Sites of Conscience (2024), UBC Press

Sites of Conscience (2024)

 
About the chapter
 
On each of two balmy Saturday evenings in 2011, November 26 and December 3, Lily Hibberd and Wart led a party of twenty or so participants on a tour of twelve sites, or “stations,” along the foreshore of Luna Park and Lavender Bay, a harbourside suburb on the lower north shore of Sydney, Australia.
 
Titled Benevolent Asylum: Just for Fun, the project was initiated by Performance Space curator Bec Dean for the WALK public performance series that took place across Sydney in 2011. Over several months leading up to the event, Lily and Wart had met up and talked about institutional sites, art, memory, and their ideas for the WALK performance. From these conversations, they developed a promenade-style performance that combined Wart’s lived experience of institutionalisation and her aesthetic representation of this experience through performance and poetry with Lily’s ficto-historical art practice focused on the stories of asylum institutions established in the colonies of Australia.
 
The performance also featured a collage of stories, performances, and texts that was presented along the course of the walk. Titled  “Benevolent Asylum: Performance Art, Memory, and Decommissioned Psychiatric Institutions”, this book chapter takes the form of three-way conversation between Bec Dean, Lily Hibberd, and Wart, in which they reflect on their collaboration ten years after the event.
 
The chapter was published in 2024 in the book “Sites of Conscience and the Unfinished Project of Deinstitutionalization” edited by Linda Steele and Elisabeth Punzi.
 
 
About the book
 

Into the twenty-first century, millions of disabled people and people experiencing mental distress were segregated from the rest of society and confined to residential institutions. Deinstitutionalization – the closure of these sites and integration of former residents into the community – has become increasingly commonplace.

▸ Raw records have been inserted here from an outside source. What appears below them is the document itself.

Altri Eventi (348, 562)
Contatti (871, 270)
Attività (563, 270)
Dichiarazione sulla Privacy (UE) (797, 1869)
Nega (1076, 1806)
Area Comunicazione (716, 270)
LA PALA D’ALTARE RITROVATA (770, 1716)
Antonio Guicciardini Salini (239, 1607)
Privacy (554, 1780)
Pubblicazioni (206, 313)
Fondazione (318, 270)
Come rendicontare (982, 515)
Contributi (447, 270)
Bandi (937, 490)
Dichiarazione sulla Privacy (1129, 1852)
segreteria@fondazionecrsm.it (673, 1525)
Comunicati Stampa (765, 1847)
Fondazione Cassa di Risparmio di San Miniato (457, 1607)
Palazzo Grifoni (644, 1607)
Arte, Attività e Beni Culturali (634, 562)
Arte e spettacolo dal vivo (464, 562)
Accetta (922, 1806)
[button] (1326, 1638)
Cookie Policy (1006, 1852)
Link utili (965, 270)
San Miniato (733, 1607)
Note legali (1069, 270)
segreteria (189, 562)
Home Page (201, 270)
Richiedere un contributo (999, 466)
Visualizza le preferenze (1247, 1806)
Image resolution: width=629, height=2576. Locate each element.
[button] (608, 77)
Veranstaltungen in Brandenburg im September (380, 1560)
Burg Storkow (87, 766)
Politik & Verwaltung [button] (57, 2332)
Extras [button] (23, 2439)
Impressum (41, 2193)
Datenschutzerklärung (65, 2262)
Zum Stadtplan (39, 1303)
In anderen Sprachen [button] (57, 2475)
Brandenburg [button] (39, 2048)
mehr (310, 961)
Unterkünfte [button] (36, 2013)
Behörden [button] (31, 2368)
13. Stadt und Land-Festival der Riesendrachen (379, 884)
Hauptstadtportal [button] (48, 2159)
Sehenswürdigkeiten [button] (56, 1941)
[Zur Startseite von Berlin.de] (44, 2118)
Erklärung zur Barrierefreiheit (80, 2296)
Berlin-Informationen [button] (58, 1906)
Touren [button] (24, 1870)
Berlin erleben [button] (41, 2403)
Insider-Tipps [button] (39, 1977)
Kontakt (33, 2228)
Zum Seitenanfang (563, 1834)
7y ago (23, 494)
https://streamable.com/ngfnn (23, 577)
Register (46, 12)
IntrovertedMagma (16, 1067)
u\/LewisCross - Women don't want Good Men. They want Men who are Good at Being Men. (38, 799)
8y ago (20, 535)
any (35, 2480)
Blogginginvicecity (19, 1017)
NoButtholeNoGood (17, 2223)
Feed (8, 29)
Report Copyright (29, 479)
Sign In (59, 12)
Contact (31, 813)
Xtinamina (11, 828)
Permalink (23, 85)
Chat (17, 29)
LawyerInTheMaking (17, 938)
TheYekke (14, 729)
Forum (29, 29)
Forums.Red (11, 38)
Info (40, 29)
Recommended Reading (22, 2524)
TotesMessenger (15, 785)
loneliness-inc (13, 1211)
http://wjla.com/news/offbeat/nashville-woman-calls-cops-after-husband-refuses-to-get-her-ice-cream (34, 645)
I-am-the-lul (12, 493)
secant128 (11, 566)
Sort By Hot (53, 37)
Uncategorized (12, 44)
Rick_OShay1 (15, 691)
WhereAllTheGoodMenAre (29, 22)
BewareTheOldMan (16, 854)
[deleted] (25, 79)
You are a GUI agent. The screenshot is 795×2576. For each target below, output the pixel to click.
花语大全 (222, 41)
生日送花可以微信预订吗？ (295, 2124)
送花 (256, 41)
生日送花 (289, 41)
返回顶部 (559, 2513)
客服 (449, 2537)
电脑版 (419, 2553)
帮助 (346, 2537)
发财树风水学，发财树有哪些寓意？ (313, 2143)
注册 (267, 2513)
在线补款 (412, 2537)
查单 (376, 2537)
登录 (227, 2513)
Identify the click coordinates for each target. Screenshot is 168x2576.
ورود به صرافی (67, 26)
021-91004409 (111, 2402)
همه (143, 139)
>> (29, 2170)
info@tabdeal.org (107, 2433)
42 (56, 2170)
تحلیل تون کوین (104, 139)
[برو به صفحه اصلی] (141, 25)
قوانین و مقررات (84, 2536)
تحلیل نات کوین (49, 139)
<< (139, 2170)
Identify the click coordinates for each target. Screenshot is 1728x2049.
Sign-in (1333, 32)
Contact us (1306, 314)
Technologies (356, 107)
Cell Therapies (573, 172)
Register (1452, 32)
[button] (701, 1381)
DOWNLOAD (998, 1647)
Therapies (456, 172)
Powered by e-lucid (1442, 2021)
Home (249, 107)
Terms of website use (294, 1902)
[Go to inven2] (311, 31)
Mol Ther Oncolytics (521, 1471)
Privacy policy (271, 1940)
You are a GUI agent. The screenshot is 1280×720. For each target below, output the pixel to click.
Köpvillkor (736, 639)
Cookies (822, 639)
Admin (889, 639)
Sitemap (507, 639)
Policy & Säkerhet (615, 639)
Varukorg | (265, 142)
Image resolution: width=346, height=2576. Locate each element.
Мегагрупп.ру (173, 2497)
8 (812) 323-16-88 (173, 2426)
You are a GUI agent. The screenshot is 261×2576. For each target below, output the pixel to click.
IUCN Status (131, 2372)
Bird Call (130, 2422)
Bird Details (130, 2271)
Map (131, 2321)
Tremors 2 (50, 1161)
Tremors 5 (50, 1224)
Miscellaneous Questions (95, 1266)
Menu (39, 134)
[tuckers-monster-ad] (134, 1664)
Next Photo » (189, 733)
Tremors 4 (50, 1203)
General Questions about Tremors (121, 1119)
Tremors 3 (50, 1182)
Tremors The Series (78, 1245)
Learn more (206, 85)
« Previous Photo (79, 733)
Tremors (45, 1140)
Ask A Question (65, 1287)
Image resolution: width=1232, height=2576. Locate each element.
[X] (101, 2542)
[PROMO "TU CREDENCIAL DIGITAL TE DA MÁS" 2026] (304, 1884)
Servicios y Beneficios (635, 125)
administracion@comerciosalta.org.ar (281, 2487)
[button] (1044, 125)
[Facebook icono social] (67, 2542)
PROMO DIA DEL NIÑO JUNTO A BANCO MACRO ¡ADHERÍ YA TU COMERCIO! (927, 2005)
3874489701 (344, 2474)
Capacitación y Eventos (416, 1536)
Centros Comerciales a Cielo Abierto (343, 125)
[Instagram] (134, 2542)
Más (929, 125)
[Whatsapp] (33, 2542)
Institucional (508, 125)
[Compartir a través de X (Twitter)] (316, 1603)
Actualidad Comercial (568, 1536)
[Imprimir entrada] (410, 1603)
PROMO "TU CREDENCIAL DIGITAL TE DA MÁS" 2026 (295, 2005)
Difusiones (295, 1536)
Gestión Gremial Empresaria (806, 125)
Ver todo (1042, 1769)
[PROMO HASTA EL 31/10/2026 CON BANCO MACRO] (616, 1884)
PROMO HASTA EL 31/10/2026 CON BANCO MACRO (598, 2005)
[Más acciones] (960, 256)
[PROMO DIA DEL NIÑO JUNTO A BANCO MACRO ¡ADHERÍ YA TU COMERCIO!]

But this project is unfinished. Sites of Conscience explores use of the concept of sites of conscience and offers a way to forge new directions in social justice with and for those who have experienced harm. It involves a set of place-based memory activities such as walking tours, survivor-authored social histories, and performances and artistic works in or generated from sites of systemic suffering and injustice. These practices connect histories of place to contemporary social issues in order to move communities toward social change.